# Problem details
Update the lines below, replacing every "Where should I click to" with "Where do I click to" and changing nothing else.

# Task material

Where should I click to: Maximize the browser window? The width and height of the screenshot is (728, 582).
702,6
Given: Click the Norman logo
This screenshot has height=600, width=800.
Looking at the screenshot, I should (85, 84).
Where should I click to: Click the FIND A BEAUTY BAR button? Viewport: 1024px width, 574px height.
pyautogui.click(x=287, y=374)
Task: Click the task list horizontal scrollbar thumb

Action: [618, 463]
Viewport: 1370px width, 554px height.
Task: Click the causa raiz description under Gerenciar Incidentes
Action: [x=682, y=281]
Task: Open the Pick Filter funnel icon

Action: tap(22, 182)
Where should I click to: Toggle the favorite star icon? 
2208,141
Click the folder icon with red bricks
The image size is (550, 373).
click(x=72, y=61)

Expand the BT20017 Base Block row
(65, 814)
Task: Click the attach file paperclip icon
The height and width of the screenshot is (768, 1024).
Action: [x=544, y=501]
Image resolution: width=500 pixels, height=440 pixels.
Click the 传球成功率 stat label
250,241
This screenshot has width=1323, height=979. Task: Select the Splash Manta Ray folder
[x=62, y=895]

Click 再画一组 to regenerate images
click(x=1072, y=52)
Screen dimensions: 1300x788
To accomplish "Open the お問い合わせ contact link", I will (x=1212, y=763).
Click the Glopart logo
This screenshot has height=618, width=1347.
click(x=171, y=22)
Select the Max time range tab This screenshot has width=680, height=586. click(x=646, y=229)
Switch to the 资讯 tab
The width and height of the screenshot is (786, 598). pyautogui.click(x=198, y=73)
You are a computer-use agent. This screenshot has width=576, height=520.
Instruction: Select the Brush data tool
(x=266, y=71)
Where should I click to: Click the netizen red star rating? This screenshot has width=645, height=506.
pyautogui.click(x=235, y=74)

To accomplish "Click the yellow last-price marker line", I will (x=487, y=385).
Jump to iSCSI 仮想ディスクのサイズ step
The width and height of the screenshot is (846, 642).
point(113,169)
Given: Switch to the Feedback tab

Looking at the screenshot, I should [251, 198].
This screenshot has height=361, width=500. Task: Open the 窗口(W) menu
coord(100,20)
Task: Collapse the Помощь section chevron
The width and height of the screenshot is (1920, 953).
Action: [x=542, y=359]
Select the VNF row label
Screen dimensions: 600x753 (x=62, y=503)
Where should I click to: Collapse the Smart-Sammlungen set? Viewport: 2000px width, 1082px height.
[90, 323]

# Finished exercise
Where do I click to: Maximize the browser window? The width and height of the screenshot is (728, 582).
702,6
Given: Click the Norman logo
This screenshot has height=600, width=800.
Looking at the screenshot, I should (85, 84).
Where do I click to: Click the FIND A BEAUTY BAR button? Viewport: 1024px width, 574px height.
pyautogui.click(x=287, y=374)
Task: Click the task list horizontal scrollbar thumb

Action: [618, 463]
Viewport: 1370px width, 554px height.
Task: Click the causa raiz description under Gerenciar Incidentes
Action: [x=682, y=281]
Task: Open the Pick Filter funnel icon

Action: tap(22, 182)
Where do I click to: Toggle the favorite star icon? 
2208,141
Click the folder icon with red bricks
The image size is (550, 373).
click(x=72, y=61)

Expand the BT20017 Base Block row
(65, 814)
Task: Click the attach file paperclip icon
The height and width of the screenshot is (768, 1024).
Action: [x=544, y=501]
Image resolution: width=500 pixels, height=440 pixels.
Click the 传球成功率 stat label
250,241
This screenshot has width=1323, height=979. Task: Select the Splash Manta Ray folder
[x=62, y=895]

Click 再画一组 to regenerate images
click(x=1072, y=52)
Screen dimensions: 1300x788
To accomplish "Open the お問い合わせ contact link", I will (x=1212, y=763).
Click the Glopart logo
This screenshot has height=618, width=1347.
click(x=171, y=22)
Select the Max time range tab This screenshot has width=680, height=586. click(x=646, y=229)
Switch to the 资讯 tab
The width and height of the screenshot is (786, 598). pyautogui.click(x=198, y=73)
You are a computer-use agent. This screenshot has width=576, height=520.
Instruction: Select the Brush data tool
(x=266, y=71)
Where do I click to: Click the netizen red star rating? This screenshot has width=645, height=506.
pyautogui.click(x=235, y=74)

To accomplish "Click the yellow last-price marker line", I will (x=487, y=385).
Jump to iSCSI 仮想ディスクのサイズ step
The width and height of the screenshot is (846, 642).
point(113,169)
Given: Switch to the Feedback tab

Looking at the screenshot, I should [251, 198].
This screenshot has height=361, width=500. Task: Open the 窗口(W) menu
coord(100,20)
Task: Collapse the Помощь section chevron
The width and height of the screenshot is (1920, 953).
Action: [x=542, y=359]
Select the VNF row label
Screen dimensions: 600x753 (x=62, y=503)
Where do I click to: Collapse the Smart-Sammlungen set? Viewport: 2000px width, 1082px height.
[90, 323]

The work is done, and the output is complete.